= Tlachtga =

Druidess in Irish mythology

Tlachtga (Modern Irish: Tlachta) was a powerful druidess in Irish mythology and the red-haired daughter of the arch-druid Mug Ruith. She accompanied him on his world travels, learning his magical secrets and discovering sacred stones in Italy. Tlachtga's name was attached to the Hill of Ward in County Meath, which was the site of prominent festivals in her honour in the Middle Ages.

==History==
According to some Irish lore, Tlachtga was raped by Simon Magus while her father was learning magic, and gave birth to three sons Dorb/Doirb, Cuma/Cumma, and Muach. In other versions, she was raped by Magus' three sons. Tlachtga's sons were born on the hill that would bear the name of their mother.
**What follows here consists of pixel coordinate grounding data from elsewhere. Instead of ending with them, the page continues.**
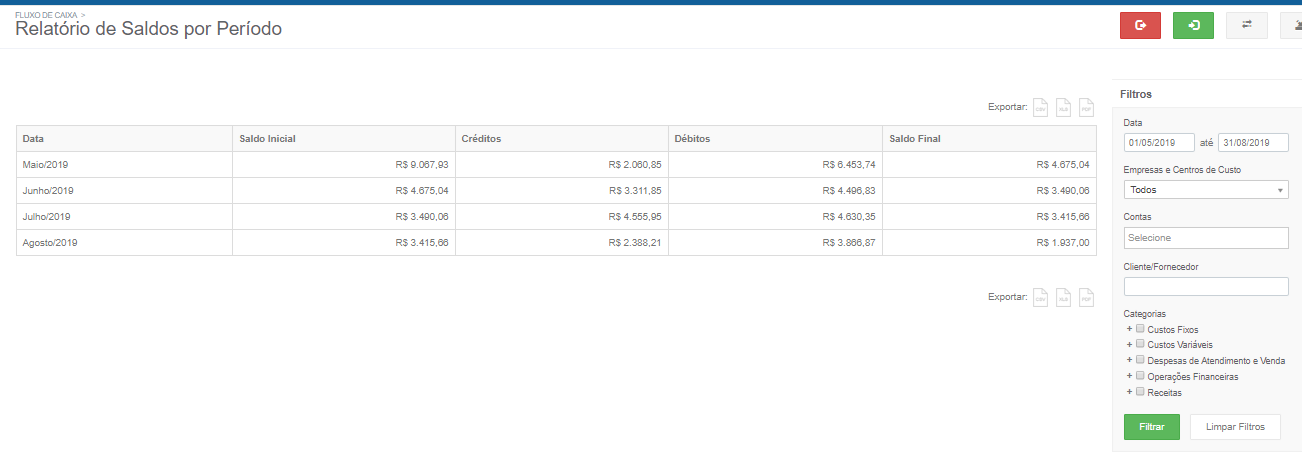The image size is (1302, 452).
Task: Expand the Despesas de Atendimento e Venda node
Action: (x=1129, y=360)
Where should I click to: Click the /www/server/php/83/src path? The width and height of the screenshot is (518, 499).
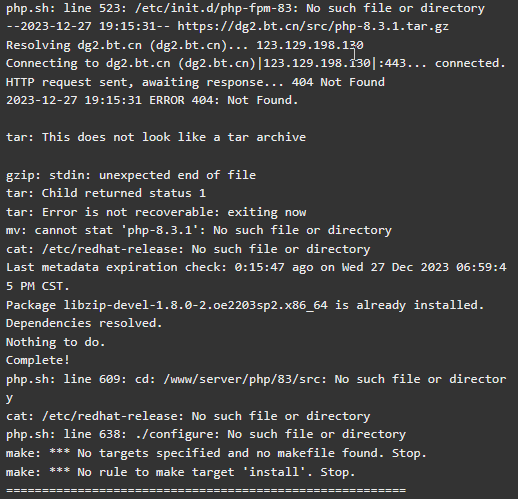click(242, 379)
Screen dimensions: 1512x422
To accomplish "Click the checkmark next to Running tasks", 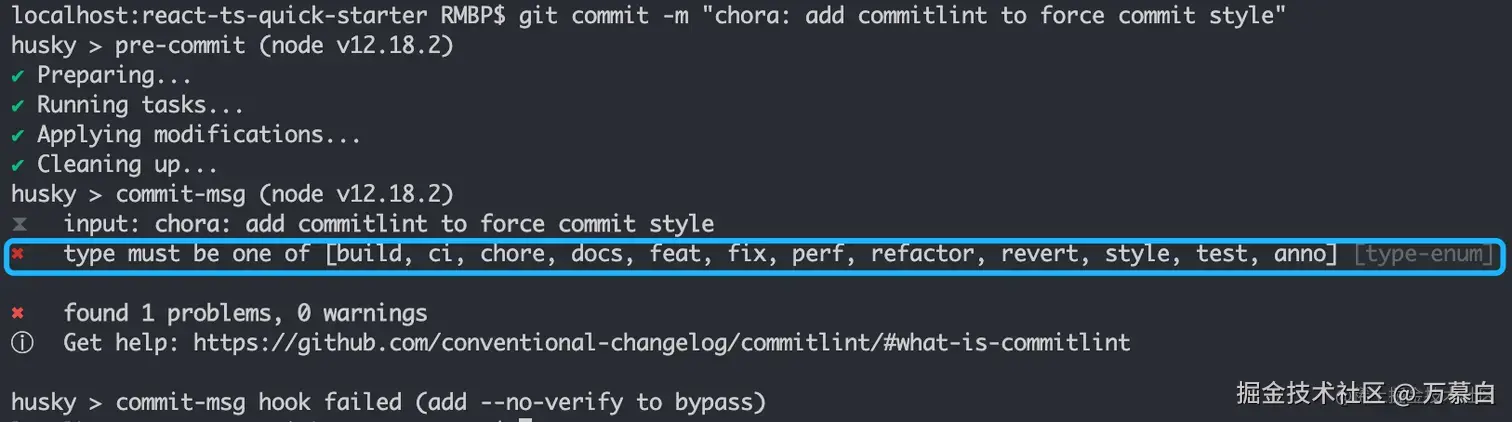I will [18, 105].
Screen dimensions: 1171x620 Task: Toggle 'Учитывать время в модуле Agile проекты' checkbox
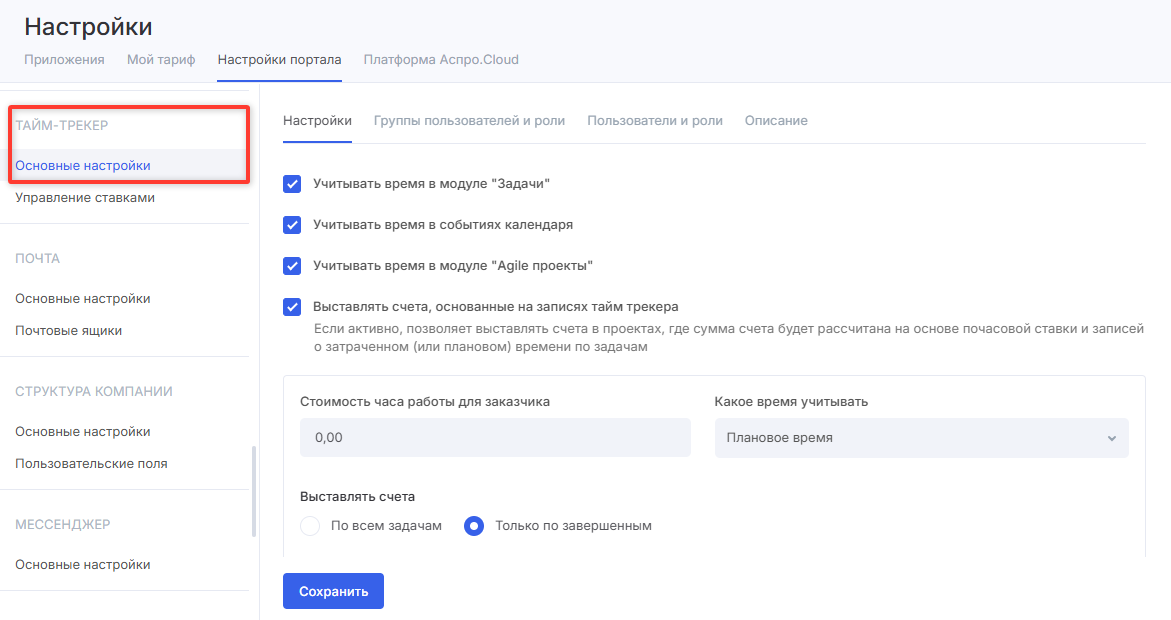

The triple birth is a common theme in Celtic mythology, and her death from grief and the construction of a fortress at her grave echoes the story of Macha.

==Sacred hill==
The Hill of Tlachtga is associated with the Hill of Ward in County Meath, and its celebrations rivaled those at Tailtiu. The major ceremony held at Tlachtga was the lighting of the winter fires at Samhain (November 1). The ringfort built on the hill was associated not only with the kings of Mide, but also with Munster as well. The site was known in the popular culture of medieval Ireland as a place where Mug Ruith's flying machine roth rámach had been seen, and where the ard rí Ruaidrí Ua Conchobair had held a massive assemblage in 1168.